Have you heard of Golang?

For a while, Golang scratched this itch by giving me a language that was super easy to pick up, with a gentle learning curve, and massively performance upgrades over interpreted languages. However, Golang comes with its own issues, some of which are the lack of a true inheritance based system, no easy way to actually enforce implementation of an interface, and frankly baffling approach to external dependency management that I still don't understand, to name a few. As a result, I find myself hesitant to use a language that has such glaring flaws, and seems to be changing quite rapidly.

And so, I find myself going back to wanting to learn Rust, as a language that does all of what I want from a compiled language, and gives me a super simple way to manage memory. Rust also makes it super easy for me to deal with pointers, cause even though I've known basic C++ through coursework in the 11th and 12th grades, and some interesting internships during my Bachelor's, I've always found pointer syntax quite opaque.

Enough talk - what have you built?

Given my earlier attempts to learn the language, I decided this time around was going to be different: I was going to do something that I was already super comfortable with (interacting with REST APIs), and had a need for (finding YouTube links for my Spotify library).
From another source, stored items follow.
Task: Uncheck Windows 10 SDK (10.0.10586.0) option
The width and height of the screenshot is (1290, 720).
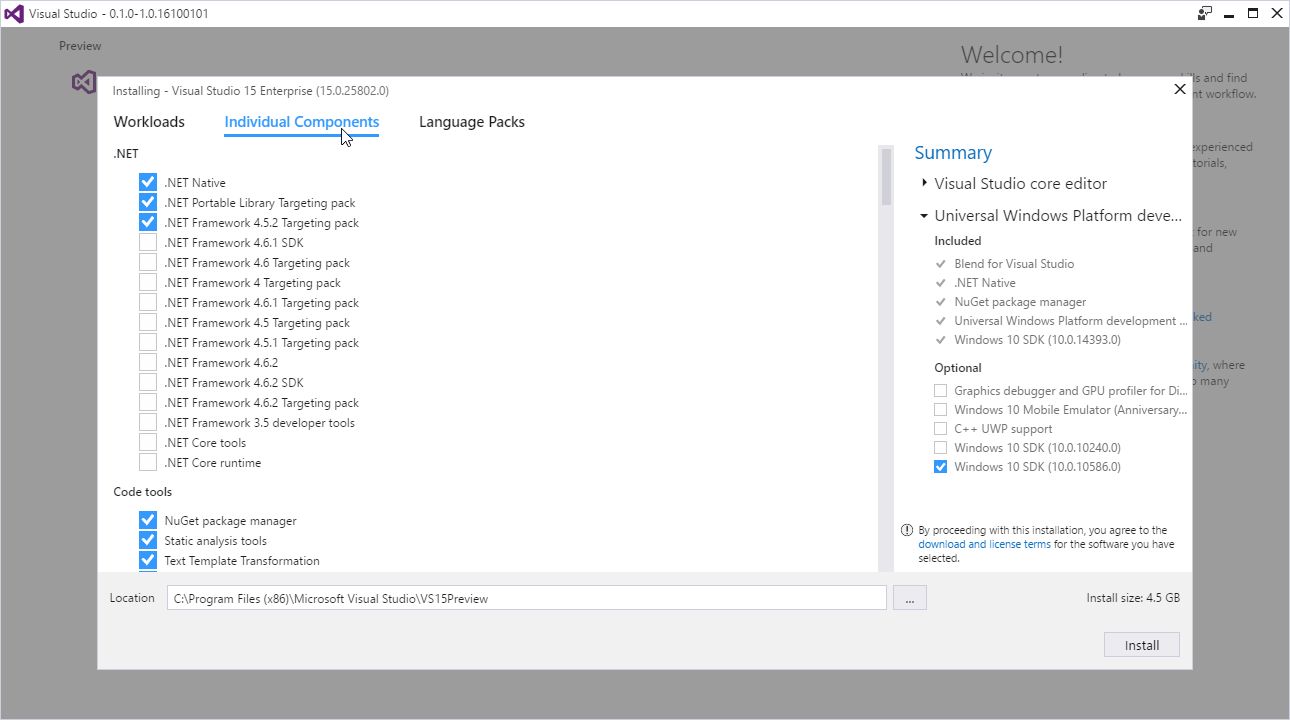Action: [940, 467]
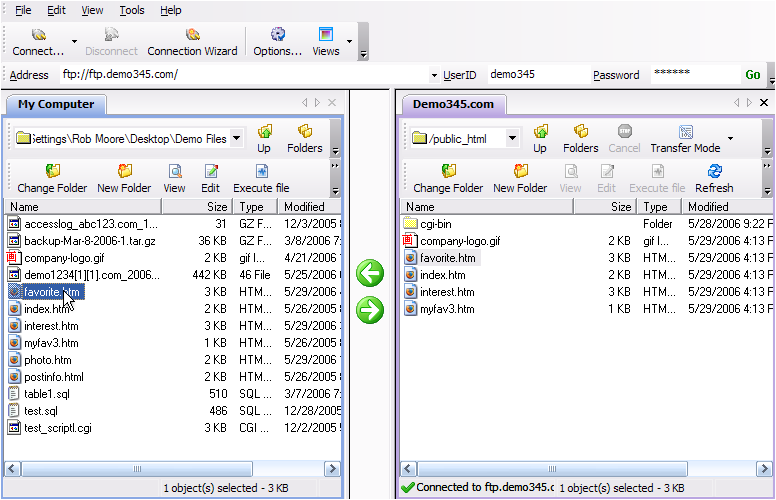
Task: Click the green left transfer arrow
Action: pos(370,273)
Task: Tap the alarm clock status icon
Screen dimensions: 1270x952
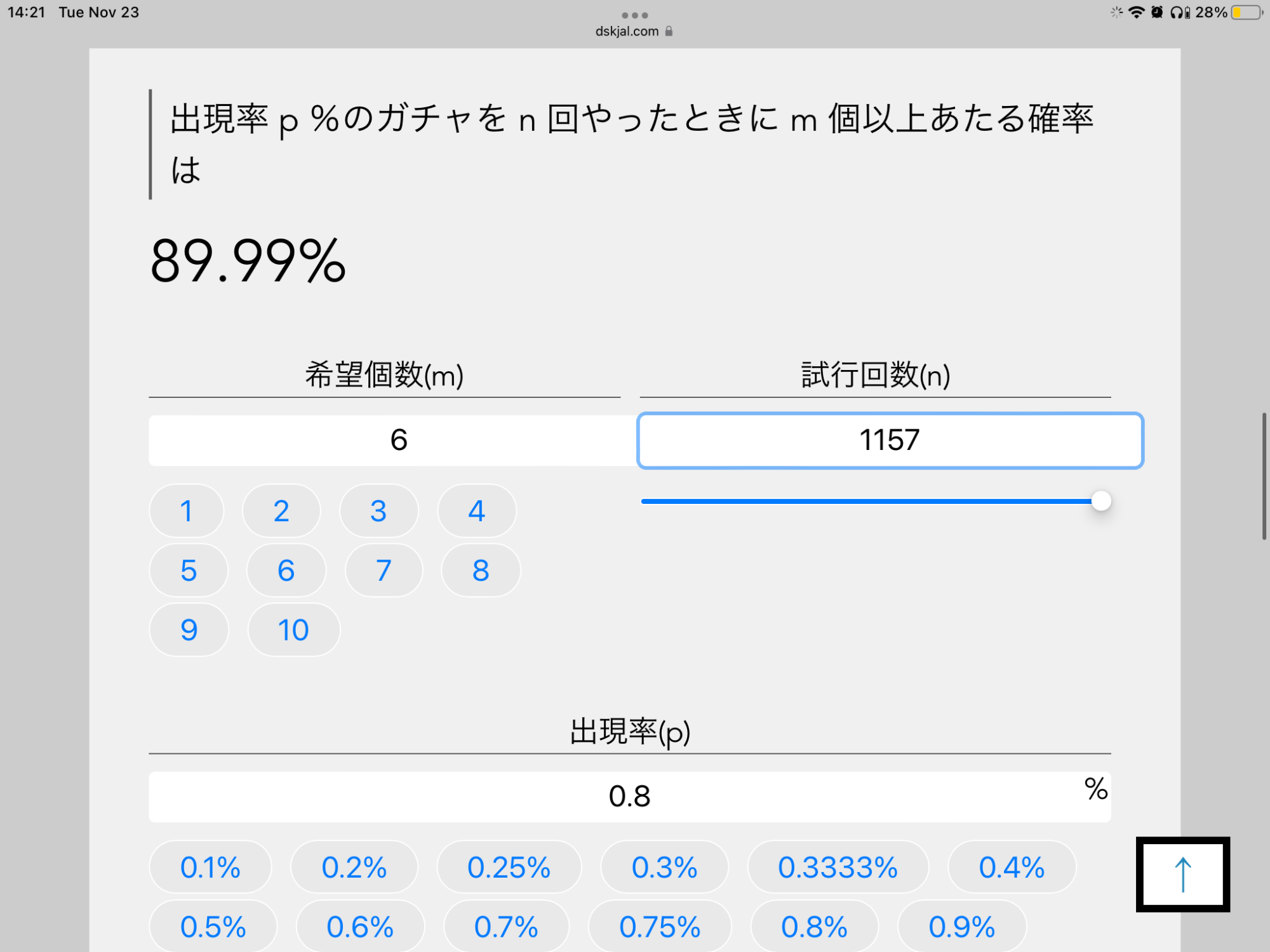Action: coord(1157,13)
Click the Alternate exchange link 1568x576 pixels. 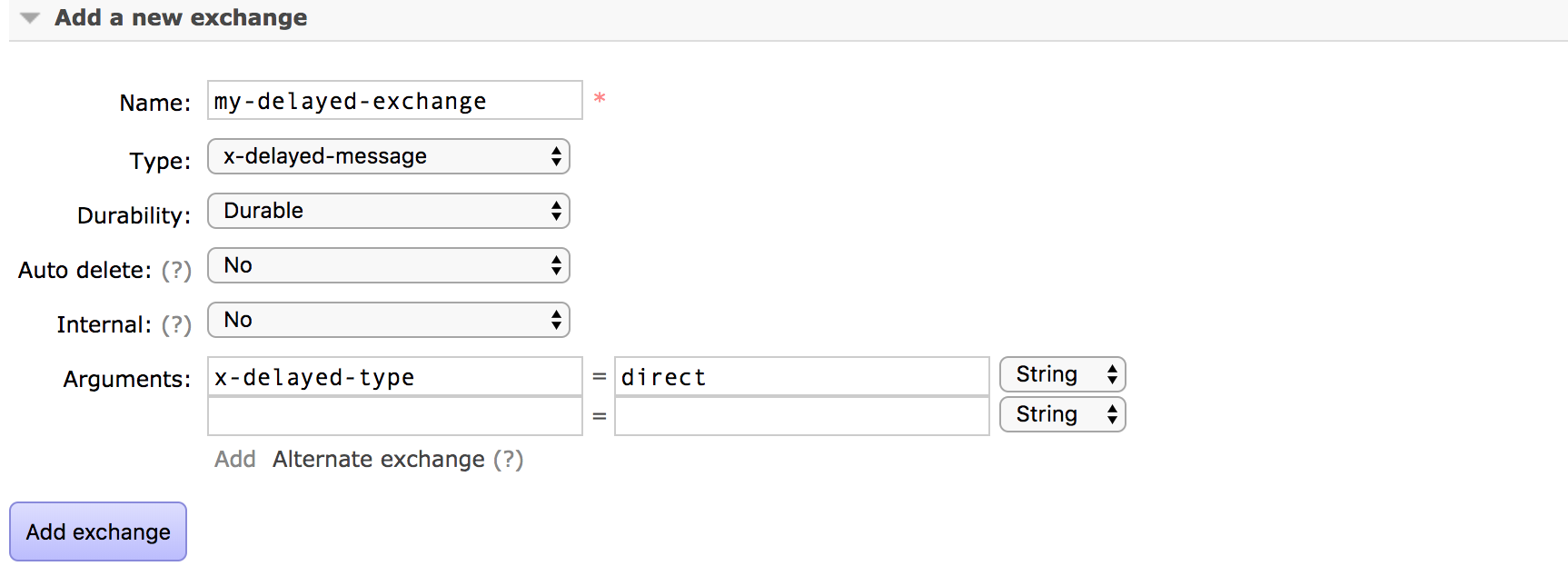[x=378, y=460]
Long story short, I was able to build a tool in Rust to do so, and I learnt a ton of stuff along the way! I'll break down the flow of my tool below.

How does this tool work?

This tool uses the official Spotify API to pull your list of saved tracks from your user profile. It uses 3-legged OAuth client authentication to authenticate with the API.

  1. Start the OAuth callback handler at src/bin/server.rs 
    listening on port 4001.
  2. Then start the client application at src/main.rs 
    .
  3. The client then uses the callback handler to complete the 3-legged OAuth handshake process, and obtain an access token with user-library-read scope.
  4. Using the obtained access token, the client uses the "Get User's Saved Tracks" 
    endpoint to fetch all the saved tracks for the user. Source 
/// ..snipped..
#[derive(Deserialize, Debug, Clone)]
struct Artist {
name: String,
href: String,
id: String,
}
#[derive(Deserialize, Debug, Clone)]
struct Track {
name: String,
href: String,
id: String,
popularity: u32,
track_number: u32,
duration_ms: u64,
artists: Vec<Artist>,
}
#[derive(Deserialize, Debug, Clone)]
struct TrackItem {
added_at: String,
track: Track,
}
#[derive(Deserialize, Debug)]
struct SavedTracksResponse {
href: String,
limit: u32,
next: Option<String>,
offset: u32,
previous: Option<String>,
total: u32,
items: Vec<TrackItem>,
}
/// ..snipped..
/// Query Spotify to get all of the user's saved tracks.
fn get_user_saved_tracks(
access_token: &str,
client: &reqwest::blocking::Client,
) -> Result<Vec<Track>, Box<dyn std::error::Error>> {
let limit: u32 = 50;
let mut offset: u32 = 0;
let mut tracks = Vec::new();
loop {
let response = client
.get("https://api.spotify.com/v1/me/tracks")
.query(&[("limit", limit), ("offset", offset)])
.header("Authorization", format!("Bearer {}", access_token))
.send()?;
let json = response.json::<SavedTracksResponse>()?;
tracks.append(
&mut json
.items
.iter()
.map(|track| track.track.clone())
.collect::<Vec<Track>>(),
);
if json.next.is_some() {
offset += limit;
} else {
break;
}
}
Ok(tracks)
}
/// ..snipped..
  1. Once we have a list of all the user's saved tracks, now we start scraping YouTube to find matches!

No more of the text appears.